3) Mitochondria and enzyme systems can produce ATP and ADP.
4) There are also enzyme systems that synthesize prostaglandins. These cause many vascular and other local tissue reactions.

The cell membrane of the platelets is also important. On its surface is a coat of glycoproteins that repulses adherence to normal endothelium and yet causes adherence to injured areas of the vessel wall, especially to injured endothelial cells and even more so to any exposed collagen from deep within the vessel wall. In addition, the platelet membrane contains large amounts of phospholipids that activate multiple stages in the blood-clotting process.

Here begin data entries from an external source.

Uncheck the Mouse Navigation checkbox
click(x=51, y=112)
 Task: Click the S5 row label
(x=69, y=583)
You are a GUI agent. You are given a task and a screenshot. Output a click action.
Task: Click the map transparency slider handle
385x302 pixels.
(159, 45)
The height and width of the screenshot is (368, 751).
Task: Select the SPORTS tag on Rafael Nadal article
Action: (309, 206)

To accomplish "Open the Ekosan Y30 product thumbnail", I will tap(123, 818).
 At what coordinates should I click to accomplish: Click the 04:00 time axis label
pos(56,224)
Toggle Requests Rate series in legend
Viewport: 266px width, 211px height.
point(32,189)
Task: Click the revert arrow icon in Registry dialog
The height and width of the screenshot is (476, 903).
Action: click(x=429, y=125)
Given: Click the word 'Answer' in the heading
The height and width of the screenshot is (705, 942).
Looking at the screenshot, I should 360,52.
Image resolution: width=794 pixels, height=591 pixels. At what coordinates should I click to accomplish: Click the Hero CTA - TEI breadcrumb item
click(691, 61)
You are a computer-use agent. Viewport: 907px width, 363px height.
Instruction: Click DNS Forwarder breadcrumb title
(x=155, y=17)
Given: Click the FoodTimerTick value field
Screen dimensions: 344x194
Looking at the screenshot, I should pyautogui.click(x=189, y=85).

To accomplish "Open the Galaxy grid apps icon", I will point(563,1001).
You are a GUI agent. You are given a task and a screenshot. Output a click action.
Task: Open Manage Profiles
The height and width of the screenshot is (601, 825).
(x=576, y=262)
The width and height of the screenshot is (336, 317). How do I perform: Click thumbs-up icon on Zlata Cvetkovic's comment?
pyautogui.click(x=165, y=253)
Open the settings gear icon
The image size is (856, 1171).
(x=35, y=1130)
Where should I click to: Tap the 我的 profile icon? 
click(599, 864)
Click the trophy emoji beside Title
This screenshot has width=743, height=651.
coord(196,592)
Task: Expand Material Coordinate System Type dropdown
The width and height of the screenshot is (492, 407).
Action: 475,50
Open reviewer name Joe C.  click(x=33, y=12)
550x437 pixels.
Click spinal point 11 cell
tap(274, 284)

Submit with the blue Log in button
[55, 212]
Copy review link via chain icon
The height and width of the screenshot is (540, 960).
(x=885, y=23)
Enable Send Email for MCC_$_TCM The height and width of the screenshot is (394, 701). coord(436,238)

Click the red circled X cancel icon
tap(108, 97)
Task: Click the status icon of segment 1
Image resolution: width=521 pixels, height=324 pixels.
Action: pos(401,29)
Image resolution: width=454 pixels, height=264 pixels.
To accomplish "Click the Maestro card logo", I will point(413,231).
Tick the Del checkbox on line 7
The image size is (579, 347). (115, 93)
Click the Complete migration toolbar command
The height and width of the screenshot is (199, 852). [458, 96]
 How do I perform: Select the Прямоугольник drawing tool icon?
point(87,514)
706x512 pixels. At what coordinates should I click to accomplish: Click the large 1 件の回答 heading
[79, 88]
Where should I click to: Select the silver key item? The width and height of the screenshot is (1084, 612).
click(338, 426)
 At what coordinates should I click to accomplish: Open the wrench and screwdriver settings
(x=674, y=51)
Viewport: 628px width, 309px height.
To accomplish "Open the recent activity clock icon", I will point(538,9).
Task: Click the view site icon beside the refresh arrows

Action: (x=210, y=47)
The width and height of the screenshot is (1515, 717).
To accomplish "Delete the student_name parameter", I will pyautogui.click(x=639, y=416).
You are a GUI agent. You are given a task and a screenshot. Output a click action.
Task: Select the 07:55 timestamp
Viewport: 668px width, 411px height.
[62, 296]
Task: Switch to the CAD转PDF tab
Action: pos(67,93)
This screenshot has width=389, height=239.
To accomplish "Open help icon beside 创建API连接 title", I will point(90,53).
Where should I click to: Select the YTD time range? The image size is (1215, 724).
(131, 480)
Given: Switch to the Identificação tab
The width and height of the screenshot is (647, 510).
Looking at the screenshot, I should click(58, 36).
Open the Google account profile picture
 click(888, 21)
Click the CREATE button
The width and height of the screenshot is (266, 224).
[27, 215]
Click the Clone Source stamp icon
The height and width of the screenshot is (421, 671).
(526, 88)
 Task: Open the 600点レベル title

Mechanism of the Platelet Plug:
1) When platelets come in contact with a damaged vascular surface, especially with collagen fibers in the vascular wall, the platelets immediately change their own characteristics drastically. They begin to swell and assume irregular forms with numerous irradiating pseudopods protruding from their surfaces.
2) Their contractile proteins contract forcefully and cause the release of granules that contain multiple active factors.
3) They also become sticky so that they adhere to collagen in the tissues and to a protein called von Willebrand factor that leaks into the traumatized tissue from the plasma.
4) They secrete large quantities of ADP and their enzymes form thromboxane A2. The ADP and thromboxane in turn act on nearby platelets, activate them and increase their stickiness. This causes more platelets to adhere to the original activated platelets.
The above steps form a platelet plug which is usually loose and can only successfully block blood loss from small vascular openings.
 
The platelet-plugging mechanism is extremely important for closing minute ruptures in very small blood vessels that occur many thousands of times daily. Indeed, multiple small holes through the endothelial cells themselves are often closed by platelets actually fusing with the endothelial cells to form additional endothelial cell membrane. A person who has few blood platelets develops each day literally thousands of small hemorrhagic areas under the skin and throughout the internal tissues, but this does not occur in the normal person.